Six ordinary meetings and two special meetings were held during the year 1915–16, at which the following lectures were delivered and papers read: (19th March, 1915) Lecture—“War Explosives,” by Professor T. H Easterfield, M.A., Ph.D.: (12th April, 1915) Lecture—“New Zealand Volcanoes,” by Professor P. Marshall, D.Sc., F.G.S.: (17th May, 1915) Papers—1, “Easter Trip to Tongariro Group,” by Mr. T W Downes, 2,” At the Observatory,” by Mr. J. T. Ward; 3, “The Star Test for Telescopic Mirrors,” by Mr. Thomas Allison: (21st June, 1915) Paper—“The Classic Architecture of Greece and Rome,” by Mr. C Reginald Ford, F R.G.S.: (26th July, 1915) Paper—“Some Features of the Flora of the Swiss Alps,” by Mr. J. A. Neame, B.A.: (29th September, 1915) Lecture—“The Architectural Monuments of Belgium,” by Mr. S. Hurst Seager, F.R I B.A: (1st November, 1915) Papers—1, “The German Spirit,” by Mr. H. E. Sturge, B.A.; 2, “Description of a New Species of Melanchra,” by Mr. Morris N. Watt, F.E.S.; 3, “Contributions to the Study of New Zealand Entomology, No. 8,” by Mr. Morris N Watt, F.E.S. (26th January, 1916) Papers—1, “Impressions of England in War-time,” by Dr. Hatherly; 2, “New Light on the Period of the Extinction of the Moa (according to Maori Record),” by Mr T. W. Downes.

At the annual meeting, 14th February, 1916, the annual report and balance-sheet were adopted.

Abstract of Annual Report

The two special meetings held were arranged to enable the society to help directly in the work of collecting for the patriotic funds, while simultaneously serving its own special aims. Both meetings were held in the Opera House, the public invited to attend, and a charge made for admission. In each case a considerable sum was handed over to the local Patriotic Committee. The lectures were—(1) “War Explosives,” by Professor T. H. Easterfield, M.A. Ph.D., and (2) “The Architectural Monuments of Belgium,” by Mr. S Hurst Seager, F R I.B.A.

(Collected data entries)
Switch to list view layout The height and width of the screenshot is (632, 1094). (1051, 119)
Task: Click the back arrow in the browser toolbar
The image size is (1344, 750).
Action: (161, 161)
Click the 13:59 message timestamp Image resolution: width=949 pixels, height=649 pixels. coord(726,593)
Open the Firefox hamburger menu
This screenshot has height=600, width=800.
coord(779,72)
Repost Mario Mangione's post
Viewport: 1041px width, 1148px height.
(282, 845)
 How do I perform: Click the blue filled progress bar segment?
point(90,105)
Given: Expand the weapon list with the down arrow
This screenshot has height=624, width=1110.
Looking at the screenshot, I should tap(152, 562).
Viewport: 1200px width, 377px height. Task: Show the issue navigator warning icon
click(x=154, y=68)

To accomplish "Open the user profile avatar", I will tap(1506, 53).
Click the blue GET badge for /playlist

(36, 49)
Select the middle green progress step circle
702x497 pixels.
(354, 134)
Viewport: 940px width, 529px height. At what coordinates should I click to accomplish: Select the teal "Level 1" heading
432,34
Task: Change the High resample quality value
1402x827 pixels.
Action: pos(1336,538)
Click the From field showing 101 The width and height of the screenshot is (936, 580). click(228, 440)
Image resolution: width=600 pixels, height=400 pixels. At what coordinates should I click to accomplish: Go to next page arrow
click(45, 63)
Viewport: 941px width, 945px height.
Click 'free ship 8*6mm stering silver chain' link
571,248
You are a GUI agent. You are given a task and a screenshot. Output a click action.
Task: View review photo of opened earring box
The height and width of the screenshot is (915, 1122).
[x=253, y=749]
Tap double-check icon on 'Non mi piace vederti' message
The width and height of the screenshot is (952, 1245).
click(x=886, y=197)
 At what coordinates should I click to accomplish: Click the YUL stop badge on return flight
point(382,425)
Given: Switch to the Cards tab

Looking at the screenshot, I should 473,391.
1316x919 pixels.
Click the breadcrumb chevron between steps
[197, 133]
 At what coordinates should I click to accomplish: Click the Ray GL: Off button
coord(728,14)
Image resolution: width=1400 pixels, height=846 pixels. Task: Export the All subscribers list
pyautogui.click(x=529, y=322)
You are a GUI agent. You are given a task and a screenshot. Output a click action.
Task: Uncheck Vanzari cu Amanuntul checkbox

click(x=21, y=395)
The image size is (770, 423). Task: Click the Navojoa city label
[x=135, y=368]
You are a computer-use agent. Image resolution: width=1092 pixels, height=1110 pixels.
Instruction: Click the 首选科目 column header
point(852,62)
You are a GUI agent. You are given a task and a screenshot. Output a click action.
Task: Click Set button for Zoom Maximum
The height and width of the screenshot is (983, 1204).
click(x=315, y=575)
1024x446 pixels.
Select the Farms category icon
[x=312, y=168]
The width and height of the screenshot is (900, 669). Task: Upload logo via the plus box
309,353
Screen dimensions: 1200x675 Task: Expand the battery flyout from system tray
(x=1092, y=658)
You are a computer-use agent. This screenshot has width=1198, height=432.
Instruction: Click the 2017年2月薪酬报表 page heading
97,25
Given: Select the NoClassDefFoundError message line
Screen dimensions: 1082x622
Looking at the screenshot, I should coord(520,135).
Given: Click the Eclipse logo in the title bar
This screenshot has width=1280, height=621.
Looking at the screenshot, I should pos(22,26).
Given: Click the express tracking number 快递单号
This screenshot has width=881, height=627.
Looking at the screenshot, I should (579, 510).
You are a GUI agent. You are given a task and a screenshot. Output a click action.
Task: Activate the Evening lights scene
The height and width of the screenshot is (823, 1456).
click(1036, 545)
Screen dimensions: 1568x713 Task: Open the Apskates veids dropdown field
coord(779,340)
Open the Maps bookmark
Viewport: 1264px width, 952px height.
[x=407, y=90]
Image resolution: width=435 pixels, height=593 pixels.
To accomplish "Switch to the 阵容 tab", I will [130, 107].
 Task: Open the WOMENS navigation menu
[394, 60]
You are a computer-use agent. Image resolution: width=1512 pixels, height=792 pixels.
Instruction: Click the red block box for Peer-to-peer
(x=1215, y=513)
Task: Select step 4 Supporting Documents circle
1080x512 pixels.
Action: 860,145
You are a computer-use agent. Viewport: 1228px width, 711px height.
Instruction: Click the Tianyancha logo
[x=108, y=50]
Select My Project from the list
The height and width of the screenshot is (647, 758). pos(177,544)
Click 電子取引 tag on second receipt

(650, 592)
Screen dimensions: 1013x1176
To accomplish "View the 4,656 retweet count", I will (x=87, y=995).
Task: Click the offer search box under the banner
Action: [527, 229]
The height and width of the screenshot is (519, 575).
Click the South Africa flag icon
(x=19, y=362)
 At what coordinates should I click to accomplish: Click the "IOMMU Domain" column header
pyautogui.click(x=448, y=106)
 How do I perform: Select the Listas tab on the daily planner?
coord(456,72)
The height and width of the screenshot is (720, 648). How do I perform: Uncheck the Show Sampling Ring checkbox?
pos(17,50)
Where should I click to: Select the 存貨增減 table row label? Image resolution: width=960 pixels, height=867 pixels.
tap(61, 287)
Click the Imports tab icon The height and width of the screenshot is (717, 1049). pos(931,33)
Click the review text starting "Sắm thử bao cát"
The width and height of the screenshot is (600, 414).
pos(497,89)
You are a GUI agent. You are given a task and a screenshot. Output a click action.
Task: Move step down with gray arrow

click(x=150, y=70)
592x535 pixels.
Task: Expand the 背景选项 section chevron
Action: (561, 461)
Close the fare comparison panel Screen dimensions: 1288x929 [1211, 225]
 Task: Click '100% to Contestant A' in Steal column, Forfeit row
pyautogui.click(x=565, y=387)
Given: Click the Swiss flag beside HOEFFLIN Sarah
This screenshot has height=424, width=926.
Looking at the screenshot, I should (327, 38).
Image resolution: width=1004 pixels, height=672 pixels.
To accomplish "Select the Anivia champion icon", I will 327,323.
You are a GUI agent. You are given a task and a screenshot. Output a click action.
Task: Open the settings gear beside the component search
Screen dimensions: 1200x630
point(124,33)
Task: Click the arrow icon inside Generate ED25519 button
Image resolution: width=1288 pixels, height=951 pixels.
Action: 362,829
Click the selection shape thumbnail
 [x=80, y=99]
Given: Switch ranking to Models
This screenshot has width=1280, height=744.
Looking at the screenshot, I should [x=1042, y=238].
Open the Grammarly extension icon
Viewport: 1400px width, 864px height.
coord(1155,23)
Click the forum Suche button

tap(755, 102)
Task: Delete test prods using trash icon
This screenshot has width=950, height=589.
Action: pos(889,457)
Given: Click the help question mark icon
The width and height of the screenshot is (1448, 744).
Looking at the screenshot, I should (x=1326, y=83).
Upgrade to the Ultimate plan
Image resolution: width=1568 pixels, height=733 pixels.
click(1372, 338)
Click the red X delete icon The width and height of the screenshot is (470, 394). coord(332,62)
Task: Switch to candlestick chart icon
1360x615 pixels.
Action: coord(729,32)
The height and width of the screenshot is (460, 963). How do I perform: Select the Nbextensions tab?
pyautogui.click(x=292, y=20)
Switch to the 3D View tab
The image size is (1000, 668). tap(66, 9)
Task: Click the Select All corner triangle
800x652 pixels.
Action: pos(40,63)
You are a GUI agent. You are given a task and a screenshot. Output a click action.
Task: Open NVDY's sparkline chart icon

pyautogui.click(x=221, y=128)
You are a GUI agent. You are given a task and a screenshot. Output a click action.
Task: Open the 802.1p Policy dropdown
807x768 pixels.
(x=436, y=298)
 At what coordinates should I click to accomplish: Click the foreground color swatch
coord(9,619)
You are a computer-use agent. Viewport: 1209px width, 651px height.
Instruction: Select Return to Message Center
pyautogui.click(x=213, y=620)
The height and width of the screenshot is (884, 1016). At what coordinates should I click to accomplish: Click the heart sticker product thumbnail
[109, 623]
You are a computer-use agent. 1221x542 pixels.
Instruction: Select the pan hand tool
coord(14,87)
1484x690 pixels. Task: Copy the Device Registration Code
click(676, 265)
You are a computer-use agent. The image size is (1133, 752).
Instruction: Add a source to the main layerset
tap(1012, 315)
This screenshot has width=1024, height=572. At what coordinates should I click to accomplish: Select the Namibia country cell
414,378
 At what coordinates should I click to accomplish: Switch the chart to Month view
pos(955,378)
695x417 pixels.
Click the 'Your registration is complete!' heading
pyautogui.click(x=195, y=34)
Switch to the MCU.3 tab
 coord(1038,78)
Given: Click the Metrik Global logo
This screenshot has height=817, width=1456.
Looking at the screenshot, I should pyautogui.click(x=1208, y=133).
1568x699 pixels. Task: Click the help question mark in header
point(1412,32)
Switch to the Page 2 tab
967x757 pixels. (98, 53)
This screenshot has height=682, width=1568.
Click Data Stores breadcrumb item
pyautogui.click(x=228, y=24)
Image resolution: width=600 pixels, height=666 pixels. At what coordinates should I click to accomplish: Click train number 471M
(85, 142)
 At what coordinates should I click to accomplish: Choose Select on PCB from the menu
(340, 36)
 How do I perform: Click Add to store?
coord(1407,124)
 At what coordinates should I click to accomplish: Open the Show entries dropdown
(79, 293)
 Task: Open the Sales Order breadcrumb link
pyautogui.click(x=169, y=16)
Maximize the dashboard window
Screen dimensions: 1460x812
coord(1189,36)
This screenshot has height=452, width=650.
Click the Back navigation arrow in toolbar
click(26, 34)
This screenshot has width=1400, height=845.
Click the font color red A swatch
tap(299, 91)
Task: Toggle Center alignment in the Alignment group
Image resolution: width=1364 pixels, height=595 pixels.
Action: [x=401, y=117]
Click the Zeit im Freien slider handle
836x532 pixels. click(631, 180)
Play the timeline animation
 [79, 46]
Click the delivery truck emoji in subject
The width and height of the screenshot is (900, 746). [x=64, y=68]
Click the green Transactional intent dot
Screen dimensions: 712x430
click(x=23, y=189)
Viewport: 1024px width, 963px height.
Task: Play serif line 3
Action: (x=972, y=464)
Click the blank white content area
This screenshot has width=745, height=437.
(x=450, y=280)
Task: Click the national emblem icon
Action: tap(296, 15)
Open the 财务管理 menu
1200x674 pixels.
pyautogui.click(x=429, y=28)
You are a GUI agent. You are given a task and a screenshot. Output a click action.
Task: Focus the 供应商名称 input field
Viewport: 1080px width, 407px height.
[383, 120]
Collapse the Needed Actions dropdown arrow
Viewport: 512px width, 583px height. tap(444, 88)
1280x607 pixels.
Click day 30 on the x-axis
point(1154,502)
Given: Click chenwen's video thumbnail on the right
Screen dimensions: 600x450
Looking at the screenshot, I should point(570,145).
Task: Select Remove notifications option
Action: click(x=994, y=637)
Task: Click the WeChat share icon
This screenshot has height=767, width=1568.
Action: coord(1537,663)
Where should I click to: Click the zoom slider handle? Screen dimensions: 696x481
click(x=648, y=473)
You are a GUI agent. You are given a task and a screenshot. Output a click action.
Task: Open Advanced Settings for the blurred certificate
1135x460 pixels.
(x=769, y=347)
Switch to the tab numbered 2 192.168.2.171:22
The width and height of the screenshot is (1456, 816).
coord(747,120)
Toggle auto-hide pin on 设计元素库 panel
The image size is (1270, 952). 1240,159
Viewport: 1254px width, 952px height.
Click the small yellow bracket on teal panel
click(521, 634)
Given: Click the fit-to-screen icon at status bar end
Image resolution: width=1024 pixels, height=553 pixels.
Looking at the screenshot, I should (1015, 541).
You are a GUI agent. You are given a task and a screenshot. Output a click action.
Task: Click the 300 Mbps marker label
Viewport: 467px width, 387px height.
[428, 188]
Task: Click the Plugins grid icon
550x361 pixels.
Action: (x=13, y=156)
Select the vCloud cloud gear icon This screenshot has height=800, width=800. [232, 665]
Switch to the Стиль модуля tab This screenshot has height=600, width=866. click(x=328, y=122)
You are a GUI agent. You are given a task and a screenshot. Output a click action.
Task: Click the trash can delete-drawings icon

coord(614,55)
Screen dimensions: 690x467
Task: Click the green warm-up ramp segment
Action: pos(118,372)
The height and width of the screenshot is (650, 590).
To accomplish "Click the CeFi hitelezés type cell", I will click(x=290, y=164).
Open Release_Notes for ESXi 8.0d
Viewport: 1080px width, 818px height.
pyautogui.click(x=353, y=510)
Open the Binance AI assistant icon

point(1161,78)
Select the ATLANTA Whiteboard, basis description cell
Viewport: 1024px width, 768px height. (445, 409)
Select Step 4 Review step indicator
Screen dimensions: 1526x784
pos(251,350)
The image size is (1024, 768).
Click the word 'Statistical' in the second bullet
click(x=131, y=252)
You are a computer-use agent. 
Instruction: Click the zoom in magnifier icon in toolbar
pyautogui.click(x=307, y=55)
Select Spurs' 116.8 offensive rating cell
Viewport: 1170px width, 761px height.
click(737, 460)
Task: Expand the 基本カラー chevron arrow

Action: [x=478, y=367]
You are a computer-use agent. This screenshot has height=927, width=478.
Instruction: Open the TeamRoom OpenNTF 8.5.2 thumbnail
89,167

> [EXERCISE SET]
A – Retype the society's report word for word, everything from "Abstract of Annual" down to "Seager, F R I.B.A.".
B – According to the society's report, where were both special meetings held?
C – Continue the society's report from the point where it stops.
The listing has no connection to the society's report above it.

> [RESPONSES TO THE EXERCISE]
A –
Abstract of Annual Report

The two special meetings held were arranged to enable the society to help directly in the work of collecting for the patriotic funds, while simultaneously serving its own special aims. Both meetings were held in the Opera House, the public invited to attend, and a charge made for admission. In each case a considerable sum was handed over to the local Patriotic Committee. The lectures were—(1) “War Explosives,” by Professor T. H. Easterfield, M.A. Ph.D., and (2) “The Architectural Monuments of Belgium,” by Mr. S Hurst Seager, F R I.B.A.

B – In the Opera House.

C –
The roll of the society includes at date fifty-nine ordinary and thirty-six associate members. There is a slight falling-off in numbers, due to resignations, some of them unavoidable owing to members leaving the district.

The financial position is satisfactory, showing a balance on hand of £53 7s 5d. after paying a subsidy to the Museum of £21 14s. 6d.

It was resolved to suggest to the Board of Governors the desirability of making a collection of interesting lantern-slides in connection with the library of the Institute, with the object of loaning them to the affiliated societies.

Dr. Hatherly was elected a life member.

Election of Officers for 1916.—President—Mr. H. R. Hatherly, M R C S; Vice-Presidents—Messrs. J. T. Ward, R. Murdoch; Council—Messrs T Allison, J. A Neame, B.A., Morris N. Watt, F.E.S., C. P. Brown, M A., LL.B., T W Downes, H. E. Sturge, B.A, Harry Drew; Hon. Treasurer—Mr. E. P. Talboys; Hon. Secretary—Mr. J. P. Williamson; Representative on Board of Governors, New Zealand Institute—Mr. H R Hatherly, M R C.S.